== Supplied records ==
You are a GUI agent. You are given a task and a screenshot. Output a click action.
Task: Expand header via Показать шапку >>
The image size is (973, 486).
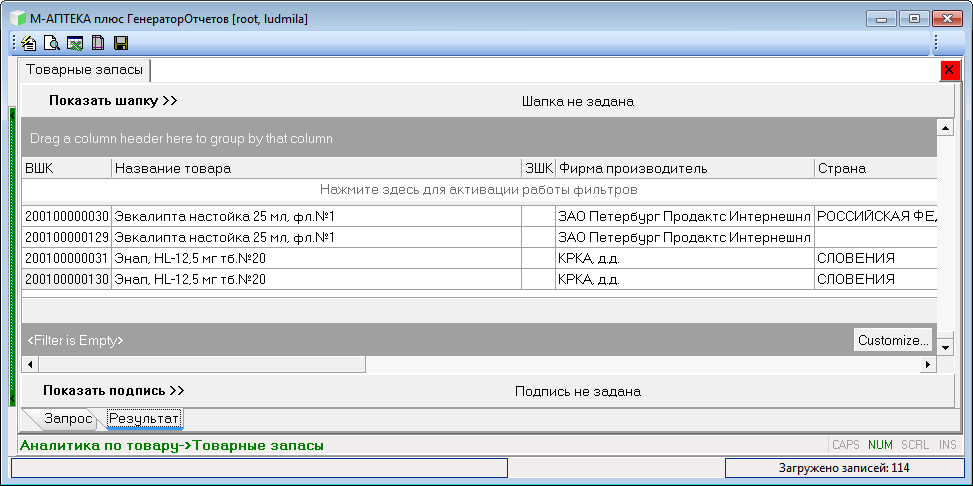point(113,101)
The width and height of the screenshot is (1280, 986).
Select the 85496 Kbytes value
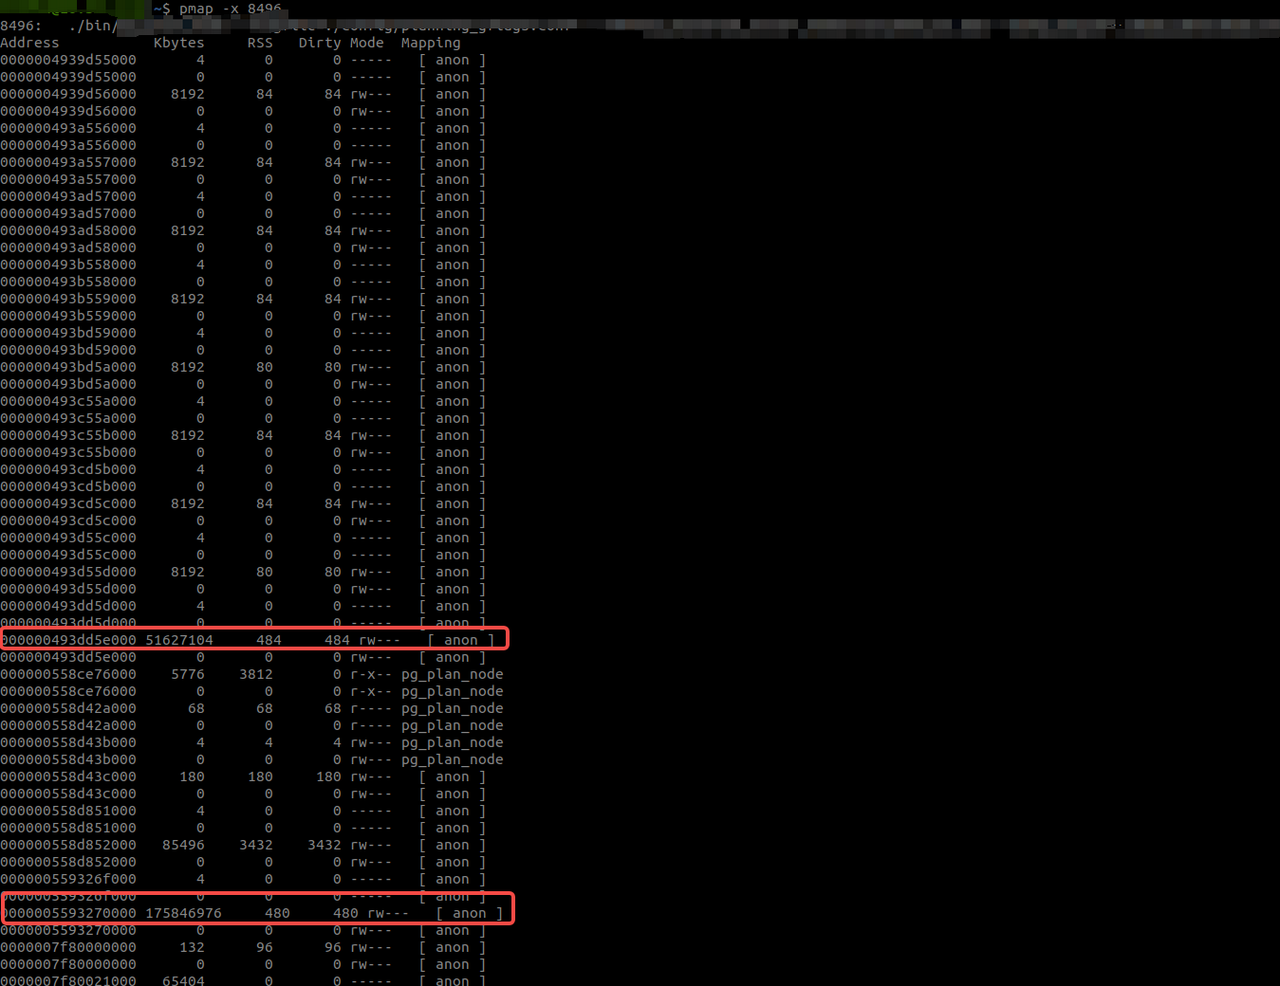pos(183,845)
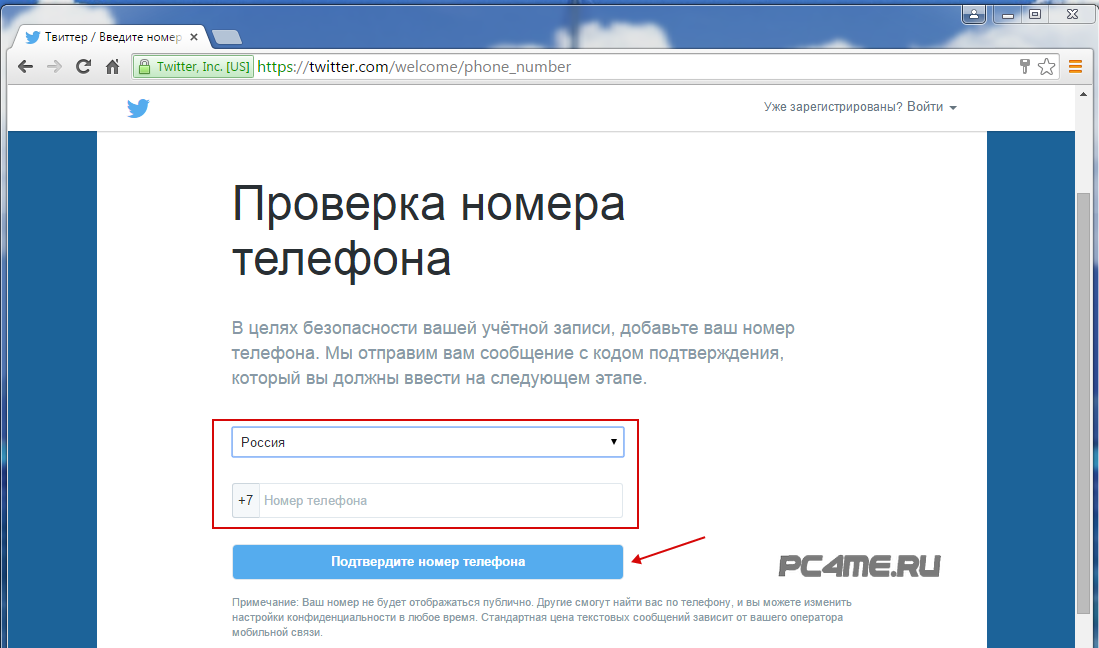This screenshot has height=648, width=1099.
Task: View the Twitter, Inc. security certificate badge
Action: click(195, 67)
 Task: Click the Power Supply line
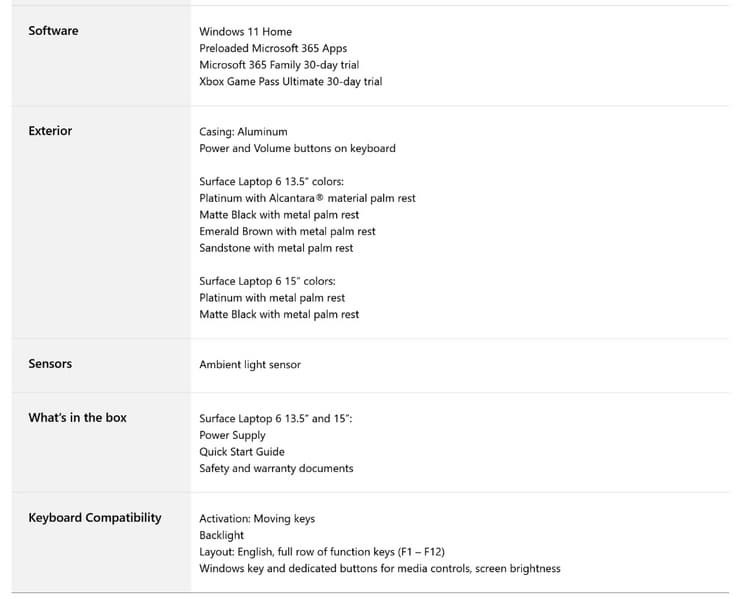pyautogui.click(x=232, y=435)
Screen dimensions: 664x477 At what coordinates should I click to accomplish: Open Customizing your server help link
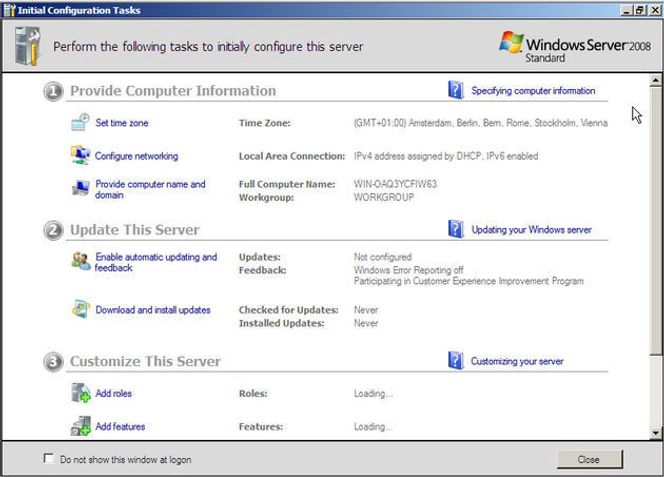point(517,361)

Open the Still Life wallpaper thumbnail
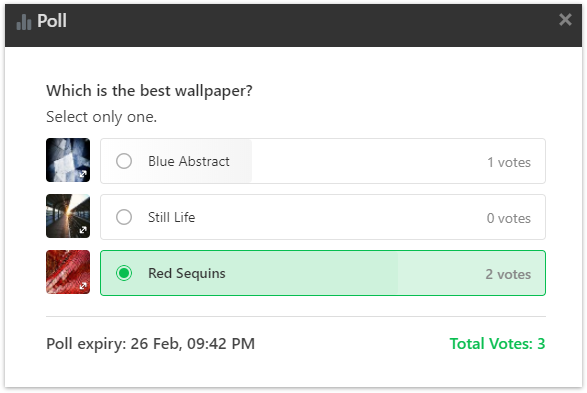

== Work required ==
Copy exactly, and copy nothing else: the lines from the one containing "Task: Expand header via Показать шапку >>" through the end of the data, both ends included, with pictures left out.

== Exercise solution ==
Task: Expand header via Показать шапку >>
The image size is (973, 486).
point(113,101)
The width and height of the screenshot is (1280, 986).
Select the 85496 Kbytes value
pos(183,845)
This screenshot has height=648, width=1099.
Task: View the Twitter, Inc. security certificate badge
Action: click(195, 67)
 Task: Click the Power Supply line
pyautogui.click(x=232, y=435)
Screen dimensions: 664x477 At what coordinates should I click to accomplish: Open Customizing your server help link
point(517,361)

Open the Still Life wallpaper thumbnail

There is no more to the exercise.